Verena Weller studied in Paris, at Paris-Sorbonne IV, in Umeå, Sweden, and in Mannheim, Germany. In her doctoral thesis, which she defended in April 2024, she focused on the role of women in the premodern credit sector of Montpellier. The oldest preserved notarial registers from the 13th century served as the basis for her research and a dataset “FEM” (Les Femmes dans l´économie de Montpellier médiévale). Before joining PatriFem she obtained a postdoctoral position at the Chair of Medieval History at the University of Mannheim and received funding for two projects: Packaging before Plastics. Inspirations from History and Female Economy – Gender and Inventories in the Middle Ages. Within PatriFem she works on cities in southern France, such as Marseille and Toulouse, as well as in the German-speaking area, for example, Vienna.

PhD Candidates

Lucrezia Boiani

Lucrezia Boiani

PhD Candidate
Università di Genova
 
Lucrezia Boiani obtained a Master’s degree in Historical Sciences (LM-84) from the University of Genoa in 2024 with a thesis on the cartularies attributed to the Genoese notary Lanfranco (1202-1226).

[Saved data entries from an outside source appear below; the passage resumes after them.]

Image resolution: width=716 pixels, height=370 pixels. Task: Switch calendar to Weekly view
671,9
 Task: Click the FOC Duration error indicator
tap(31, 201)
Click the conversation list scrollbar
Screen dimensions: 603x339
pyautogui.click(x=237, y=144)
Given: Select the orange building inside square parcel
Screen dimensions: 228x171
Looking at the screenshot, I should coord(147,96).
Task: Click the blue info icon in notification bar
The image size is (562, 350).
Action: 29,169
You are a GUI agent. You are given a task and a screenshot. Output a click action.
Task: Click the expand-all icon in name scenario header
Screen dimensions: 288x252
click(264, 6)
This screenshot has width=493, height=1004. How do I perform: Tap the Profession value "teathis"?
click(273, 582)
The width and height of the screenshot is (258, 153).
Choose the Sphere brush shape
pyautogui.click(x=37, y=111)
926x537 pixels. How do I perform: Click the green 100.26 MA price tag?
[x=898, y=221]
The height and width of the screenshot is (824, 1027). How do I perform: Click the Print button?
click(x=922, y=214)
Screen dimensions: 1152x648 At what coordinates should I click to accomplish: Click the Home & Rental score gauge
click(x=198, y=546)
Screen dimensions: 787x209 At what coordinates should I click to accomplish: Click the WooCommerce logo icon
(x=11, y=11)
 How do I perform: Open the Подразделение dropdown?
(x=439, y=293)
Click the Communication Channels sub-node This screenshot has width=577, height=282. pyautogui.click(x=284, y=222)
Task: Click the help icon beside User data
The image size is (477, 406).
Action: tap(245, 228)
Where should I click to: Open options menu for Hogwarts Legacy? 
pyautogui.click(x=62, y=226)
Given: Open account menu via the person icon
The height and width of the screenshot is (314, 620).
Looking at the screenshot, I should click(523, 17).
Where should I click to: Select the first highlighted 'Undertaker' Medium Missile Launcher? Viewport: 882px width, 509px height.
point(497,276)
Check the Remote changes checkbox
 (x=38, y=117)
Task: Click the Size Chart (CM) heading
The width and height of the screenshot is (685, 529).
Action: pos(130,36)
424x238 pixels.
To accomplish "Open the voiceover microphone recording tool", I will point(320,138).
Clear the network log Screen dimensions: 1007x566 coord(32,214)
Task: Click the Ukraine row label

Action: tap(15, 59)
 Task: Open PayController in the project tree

In March 2025 she has enrolled as PhD candidate within the Doctoral school in History, Art History and Archaeology (https://starch.dottorato.unige.it/) at the same institution. Her research project within PatriFem focuses on Female Wealth and Property Management in Bologna between Law and Practice (late 13th – mid-15th centuries) and will explore, in addition to legal sources, the still untapped Memoriali Bolognesi, a staggeringly rich documentary collection in many ways comparable to the well-known Genoese notarial registers.